Un giorno, forse non troppo lontano, l’umanità potrà generare energia così come avviene nel cuore del Sole: pulita, inesauribile, sicura. Il racconto dell’esperienza francese della Walter Tosto per “replicare il Sole sulla Terra”

Non più un sogno confinato alla fantascienza, ma un progetto concreto, reso possibile dall’impegno congiunto di ben 34 Paesi che hanno scelto di unire forze, risorse e visioni in una delle più grandi sfide scientifiche mai intraprese dall’uomo: ITER.

L’acronimo, che sta per International Thermonuclear Experimental Reactor, racchiude già nel suo doppio significato la sua ambizione: in latino iter vuol dire “cammino”, e questo percorso rappresenta davvero il viaggio verso un nuovo paradigma energetico, quello della fusione nucleare, la stessa reazione che alimenta le stelle.

Un momento della visita all’interno della centrale di Cadarache.

ITER: il progetto mondiale per replicare l’energia delle stelle

L’obiettivo è tanto semplice da enunciare quanto straordinario nella sua portata: costruire il primo reattore sperimentale capace di produrre più energia di quanta ne consumi per innescare e mantenere la fusione del plasma. In altre parole, riprodurre in laboratorio il motore dell’universo.

Tra i protagonisti di questa straordinaria avventura tecnologica – che per complessità e portata scientifica non ha precedenti – spicca un’eccellenza tutta italiana, anzi abruzzese: la Walter Tosto.

L’azienda di Chieti è entrata nella storia del progetto nel 2010, quando Fusion for Energy affidò al consorzio AMW (Ansaldo – Mangiarotti – Walter Tosto) la realizzazione di cinque settori del gigantesco Vacuum Vessel, il cuore metallico della macchina di ITER. Una sfida industriale e tecnologica che ha premiato decenni di esperienza, innovazione e una maestria nella saldatura riconosciuta a livello internazionale.

Il Vacuum Vessel: il cuore metallico di ITER costruito in Abruzzo

Ma che cos’è il Vacuum Vessel? Si tratta di un immenso contenitore a doppia parete destinato a ospitare la reazione di fusione.

Un ambiente “pulito”, in grado di impedire l’ingresso di aria, polveri o impurità, dove un plasma incandescente, confinato da magneti superconduttori di potenza mai vista prima, potrà fluttuare senza entrare in contatto con le pareti.

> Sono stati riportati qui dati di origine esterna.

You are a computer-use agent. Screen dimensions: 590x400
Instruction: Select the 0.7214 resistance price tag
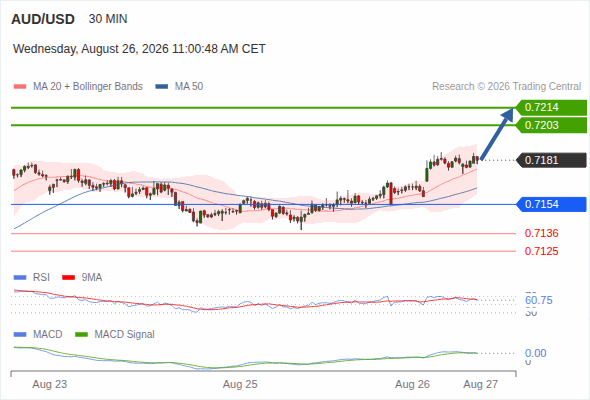point(551,108)
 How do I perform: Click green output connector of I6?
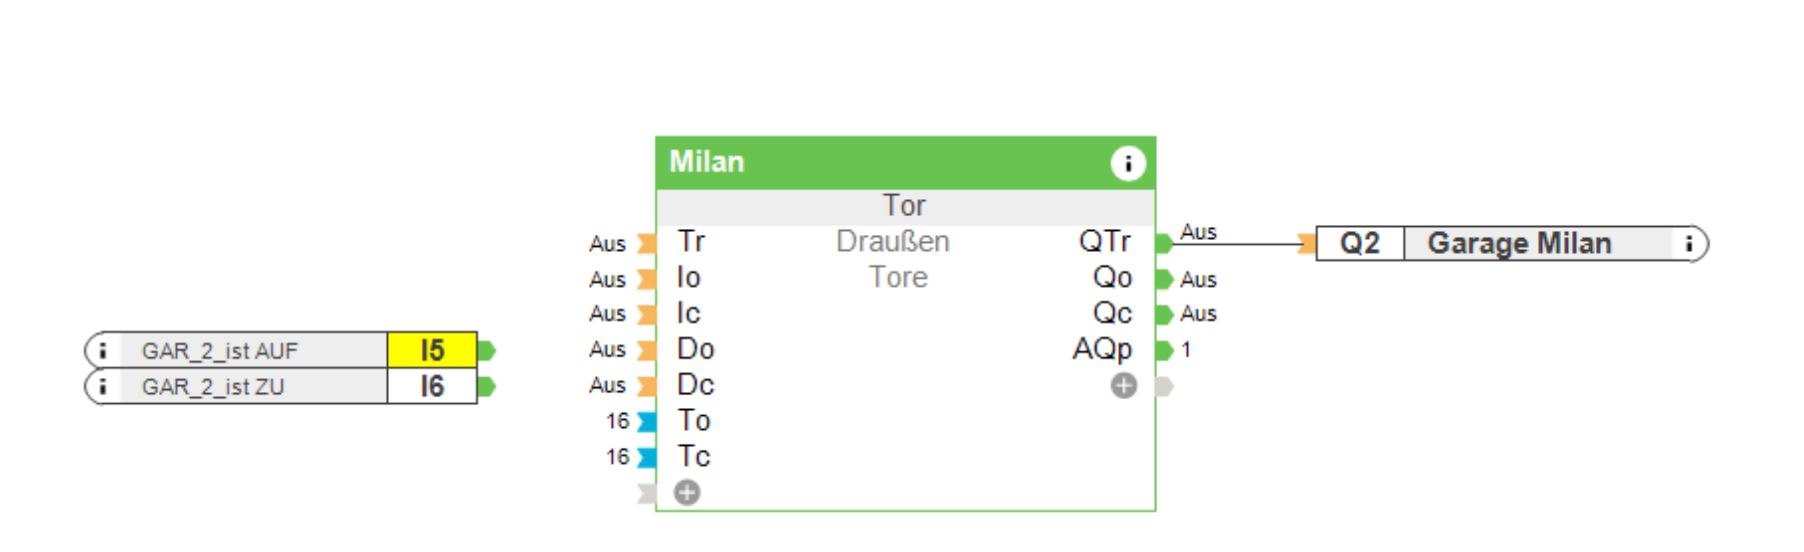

In totale saranno costruiti nove settori: cinque a carico dell’Europa e quattro della Corea del Sud.

Ebbene, il secondo settore europeo è stato realizzato proprio in Abruzzo, dalla Walter Tosto, e consegnato lo scorso marzo con una cerimonia che ha fatto parlare di sé in tutto il mondo.

I numeri danno la misura dell’impresa: 19,4 metri di diametro, 11,4 metri di altezza, 5200 tonnellate di peso, circa 150 chilometri di cordoni di saldatura. Per costruirlo sono state necessarie almeno 100.000 ore di lavorazione meccanica e oltre 20.000 ore di lavorazione meccanica di precisione, svolte sotto il controllo costante di team di tecnici, ingegneri, esperti di metrologia e responsabili qualità, impegnati a ridurre al minimo ogni margine di rischio.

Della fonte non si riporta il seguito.